=== Task prompt ===
Reproduce the records below exactly, but only between the lines holding "10 Top Auctions" and "Greeting (152, 1937)", inclusive.

=== Stored data entries ===
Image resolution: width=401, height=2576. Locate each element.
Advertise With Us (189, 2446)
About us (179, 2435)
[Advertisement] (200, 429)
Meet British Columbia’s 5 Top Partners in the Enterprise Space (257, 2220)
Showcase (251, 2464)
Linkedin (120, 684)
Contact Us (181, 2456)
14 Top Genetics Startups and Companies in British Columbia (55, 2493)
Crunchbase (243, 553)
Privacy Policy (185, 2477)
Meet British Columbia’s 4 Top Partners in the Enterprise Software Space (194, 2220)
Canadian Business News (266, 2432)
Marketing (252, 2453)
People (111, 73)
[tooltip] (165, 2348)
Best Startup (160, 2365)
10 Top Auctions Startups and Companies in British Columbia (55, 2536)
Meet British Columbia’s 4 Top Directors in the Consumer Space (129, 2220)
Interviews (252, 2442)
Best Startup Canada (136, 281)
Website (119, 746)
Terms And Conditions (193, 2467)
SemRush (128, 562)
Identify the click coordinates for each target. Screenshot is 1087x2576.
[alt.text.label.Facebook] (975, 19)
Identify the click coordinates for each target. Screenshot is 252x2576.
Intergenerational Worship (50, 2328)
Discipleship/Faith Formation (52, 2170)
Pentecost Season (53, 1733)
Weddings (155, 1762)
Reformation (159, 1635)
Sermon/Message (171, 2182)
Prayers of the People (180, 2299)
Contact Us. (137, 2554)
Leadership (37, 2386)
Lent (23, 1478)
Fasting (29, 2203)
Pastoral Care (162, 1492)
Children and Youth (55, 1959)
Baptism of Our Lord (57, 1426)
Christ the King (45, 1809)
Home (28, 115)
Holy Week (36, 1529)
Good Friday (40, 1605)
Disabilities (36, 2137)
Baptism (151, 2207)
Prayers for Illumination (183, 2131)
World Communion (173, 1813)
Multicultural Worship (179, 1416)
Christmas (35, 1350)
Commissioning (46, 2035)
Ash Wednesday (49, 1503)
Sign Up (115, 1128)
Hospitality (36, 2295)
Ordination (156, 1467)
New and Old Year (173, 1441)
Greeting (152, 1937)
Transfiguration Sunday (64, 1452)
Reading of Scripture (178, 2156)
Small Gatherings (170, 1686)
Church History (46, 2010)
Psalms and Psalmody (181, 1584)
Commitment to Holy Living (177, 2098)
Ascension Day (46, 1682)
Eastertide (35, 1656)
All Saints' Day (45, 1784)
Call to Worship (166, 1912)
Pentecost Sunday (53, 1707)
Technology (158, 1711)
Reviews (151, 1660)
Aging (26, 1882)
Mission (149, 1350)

=== Output for this task ===
10 Top Auctions Startups and Companies in British Columbia (55, 2536)
Meet British Columbia’s 4 Top Directors in the Consumer Space (129, 2220)
Interviews (252, 2442)
Best Startup Canada (136, 281)
Website (119, 746)
Terms And Conditions (193, 2467)
SemRush (128, 562)
Identify the click coordinates for each target. Screenshot is 1087x2576.
[alt.text.label.Facebook] (975, 19)
Identify the click coordinates for each target. Screenshot is 252x2576.
Intergenerational Worship (50, 2328)
Discipleship/Faith Formation (52, 2170)
Pentecost Season (53, 1733)
Weddings (155, 1762)
Reformation (159, 1635)
Sermon/Message (171, 2182)
Prayers of the People (180, 2299)
Contact Us. (137, 2554)
Leadership (37, 2386)
Lent (23, 1478)
Fasting (29, 2203)
Pastoral Care (162, 1492)
Children and Youth (55, 1959)
Baptism of Our Lord (57, 1426)
Christ the King (45, 1809)
Home (28, 115)
Holy Week (36, 1529)
Good Friday (40, 1605)
Disabilities (36, 2137)
Baptism (151, 2207)
Prayers for Illumination (183, 2131)
World Communion (173, 1813)
Multicultural Worship (179, 1416)
Christmas (35, 1350)
Commissioning (46, 2035)
Ash Wednesday (49, 1503)
Sign Up (115, 1128)
Hospitality (36, 2295)
Ordination (156, 1467)
New and Old Year (173, 1441)
Greeting (152, 1937)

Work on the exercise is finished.